The model was Yij = . + Ei + Tj + (Ei ~ Tj) + ƒÃij, in which Yij is the dependent variable, . is the overall mean, Ei is egg size (i = small, large), Tj is trial (j = 1,2,3,4), and ƒÃij is the residual error term. In all analyses, nonsignificant interactions were deleted from the model. Data of DM, ash, protein, carbohydrates, and energy content were analyzed according to the latter model. Unfortunately, data of YFB and RY in trial 4 were lost, so results and conclusions with regard to energy contents and changes were based on only the first 3 trials.

RESULTS

Incubation Temperature and Heat Production
For MT, an effect of time (P < 0.001) and an interaction between time and egg size (P = 0.032) were observed. From d 15 onward, MT needed to be decreased more compared with small eggs (Figure 1). During the course of incubation, an effect of time (P < 0.001), egg size (P = 0.001), and an interaction between time and egg size (P = 0.040) on HP were observed. The HP in large eggs was higher compared with small eggs from d 15 onward (Figure 2).

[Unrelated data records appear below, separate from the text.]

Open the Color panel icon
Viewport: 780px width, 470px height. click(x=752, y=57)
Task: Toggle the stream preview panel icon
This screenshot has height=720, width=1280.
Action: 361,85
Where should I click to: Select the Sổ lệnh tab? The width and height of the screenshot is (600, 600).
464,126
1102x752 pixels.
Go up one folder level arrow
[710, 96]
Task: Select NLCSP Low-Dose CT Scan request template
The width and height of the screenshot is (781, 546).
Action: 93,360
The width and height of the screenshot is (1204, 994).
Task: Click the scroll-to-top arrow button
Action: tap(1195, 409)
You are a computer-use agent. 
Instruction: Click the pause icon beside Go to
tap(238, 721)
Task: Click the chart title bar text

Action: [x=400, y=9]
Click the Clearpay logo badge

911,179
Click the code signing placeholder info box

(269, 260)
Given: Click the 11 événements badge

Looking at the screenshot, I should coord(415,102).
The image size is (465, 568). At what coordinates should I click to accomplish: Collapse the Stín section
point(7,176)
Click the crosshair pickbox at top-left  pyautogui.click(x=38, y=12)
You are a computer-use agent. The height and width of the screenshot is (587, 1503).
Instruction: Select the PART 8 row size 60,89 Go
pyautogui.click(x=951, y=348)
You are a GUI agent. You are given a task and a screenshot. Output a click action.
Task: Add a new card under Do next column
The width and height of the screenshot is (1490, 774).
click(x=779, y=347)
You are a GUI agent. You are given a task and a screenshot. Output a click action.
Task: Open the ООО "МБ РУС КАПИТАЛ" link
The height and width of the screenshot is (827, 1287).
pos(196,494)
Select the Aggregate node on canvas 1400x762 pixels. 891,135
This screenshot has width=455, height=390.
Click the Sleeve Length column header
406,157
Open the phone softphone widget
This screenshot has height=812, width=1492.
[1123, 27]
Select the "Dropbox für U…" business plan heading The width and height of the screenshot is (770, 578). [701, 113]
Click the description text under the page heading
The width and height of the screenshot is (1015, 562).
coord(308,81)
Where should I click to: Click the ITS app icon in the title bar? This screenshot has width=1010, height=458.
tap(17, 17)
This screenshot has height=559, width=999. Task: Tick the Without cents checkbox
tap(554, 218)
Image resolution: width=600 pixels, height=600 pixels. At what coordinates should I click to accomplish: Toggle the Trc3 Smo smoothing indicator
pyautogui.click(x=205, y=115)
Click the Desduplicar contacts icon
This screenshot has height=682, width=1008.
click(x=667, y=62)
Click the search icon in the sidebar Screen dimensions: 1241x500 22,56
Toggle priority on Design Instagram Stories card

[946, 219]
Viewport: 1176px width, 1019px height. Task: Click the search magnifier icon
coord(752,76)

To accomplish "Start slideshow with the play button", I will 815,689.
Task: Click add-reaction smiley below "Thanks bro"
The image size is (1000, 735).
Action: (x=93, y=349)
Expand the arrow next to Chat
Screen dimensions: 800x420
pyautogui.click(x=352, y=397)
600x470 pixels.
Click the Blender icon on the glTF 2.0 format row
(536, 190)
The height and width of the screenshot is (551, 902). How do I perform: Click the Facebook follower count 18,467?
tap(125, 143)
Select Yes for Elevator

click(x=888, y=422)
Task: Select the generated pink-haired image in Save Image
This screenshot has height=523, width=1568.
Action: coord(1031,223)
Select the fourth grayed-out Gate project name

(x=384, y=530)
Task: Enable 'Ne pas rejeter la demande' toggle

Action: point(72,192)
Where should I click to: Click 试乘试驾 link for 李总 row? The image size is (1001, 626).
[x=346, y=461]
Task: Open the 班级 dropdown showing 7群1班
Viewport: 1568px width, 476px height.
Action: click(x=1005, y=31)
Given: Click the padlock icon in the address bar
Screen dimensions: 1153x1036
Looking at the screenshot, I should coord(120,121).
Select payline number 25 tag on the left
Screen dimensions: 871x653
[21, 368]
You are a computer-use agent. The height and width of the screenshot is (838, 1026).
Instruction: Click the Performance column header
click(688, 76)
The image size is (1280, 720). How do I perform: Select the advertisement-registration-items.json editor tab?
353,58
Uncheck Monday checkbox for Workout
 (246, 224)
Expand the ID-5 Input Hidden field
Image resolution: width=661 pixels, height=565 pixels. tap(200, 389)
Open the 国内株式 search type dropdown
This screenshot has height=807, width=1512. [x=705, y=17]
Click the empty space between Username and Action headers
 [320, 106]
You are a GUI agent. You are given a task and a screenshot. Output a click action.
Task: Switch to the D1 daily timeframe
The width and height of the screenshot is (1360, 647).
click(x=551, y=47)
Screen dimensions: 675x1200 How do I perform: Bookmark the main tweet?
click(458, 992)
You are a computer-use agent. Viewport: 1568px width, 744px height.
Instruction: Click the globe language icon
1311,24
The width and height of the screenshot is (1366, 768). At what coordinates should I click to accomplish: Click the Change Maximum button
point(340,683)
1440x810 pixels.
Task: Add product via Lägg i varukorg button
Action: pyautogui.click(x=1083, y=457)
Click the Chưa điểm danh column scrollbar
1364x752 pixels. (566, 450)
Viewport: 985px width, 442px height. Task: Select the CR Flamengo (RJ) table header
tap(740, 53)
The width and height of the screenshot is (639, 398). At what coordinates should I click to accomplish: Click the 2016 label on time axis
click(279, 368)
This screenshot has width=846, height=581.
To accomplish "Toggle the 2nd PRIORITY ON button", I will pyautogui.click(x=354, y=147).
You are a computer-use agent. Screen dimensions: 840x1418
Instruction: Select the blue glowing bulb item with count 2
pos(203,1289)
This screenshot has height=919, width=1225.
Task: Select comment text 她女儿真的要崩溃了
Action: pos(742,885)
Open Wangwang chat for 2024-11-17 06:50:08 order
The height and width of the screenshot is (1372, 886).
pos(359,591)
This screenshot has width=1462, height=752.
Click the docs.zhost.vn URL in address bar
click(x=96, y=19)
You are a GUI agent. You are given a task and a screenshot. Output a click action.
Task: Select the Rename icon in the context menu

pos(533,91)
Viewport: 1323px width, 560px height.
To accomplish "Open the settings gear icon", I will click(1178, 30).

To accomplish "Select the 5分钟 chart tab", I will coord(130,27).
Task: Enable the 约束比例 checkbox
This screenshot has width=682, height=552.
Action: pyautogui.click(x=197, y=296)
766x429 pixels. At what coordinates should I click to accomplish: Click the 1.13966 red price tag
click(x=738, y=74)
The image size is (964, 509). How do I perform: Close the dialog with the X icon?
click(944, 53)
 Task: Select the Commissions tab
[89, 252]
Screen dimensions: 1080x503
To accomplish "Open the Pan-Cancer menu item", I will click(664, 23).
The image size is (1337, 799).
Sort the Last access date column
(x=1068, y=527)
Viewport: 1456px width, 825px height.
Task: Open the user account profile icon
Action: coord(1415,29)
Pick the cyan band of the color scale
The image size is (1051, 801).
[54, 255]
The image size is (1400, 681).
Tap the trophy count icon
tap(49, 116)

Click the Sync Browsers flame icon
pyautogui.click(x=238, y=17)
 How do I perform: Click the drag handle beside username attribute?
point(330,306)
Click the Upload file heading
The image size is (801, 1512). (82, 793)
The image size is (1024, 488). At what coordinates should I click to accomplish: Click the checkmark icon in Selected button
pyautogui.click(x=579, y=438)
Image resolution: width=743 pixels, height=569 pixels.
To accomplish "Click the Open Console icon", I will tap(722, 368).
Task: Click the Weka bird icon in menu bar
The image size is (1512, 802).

Hatching Eggs, Incubation Parameters, and Hatchling Characteristics

Hatching egg characteristics, incubation-related parameters, and hatchling characteristics per egg size category are summarized in Table 2. Shell weight of small eggs was lower than shell weight of large eggs, and absolute weight loss during incubation was lower in small eggs compared with large eggs. At d 18, small eggs produced 137 mW per egg (2.5 mW/g), and large eggs produced 155 mW per egg (2.2 mW/g); see Table 2. The RQ decreased between d 5 and 9 from 1.08 to 0.68, remained constant thereafter, and did not differ between small and large eggs. Embryo mortality (EM) in week 1, 2, or 3 and hatchability were similar for both egg size classes (Table 2). Chicks that hatched from small eggs weighed less and were shorter compared with chicks that hatched from large eggs.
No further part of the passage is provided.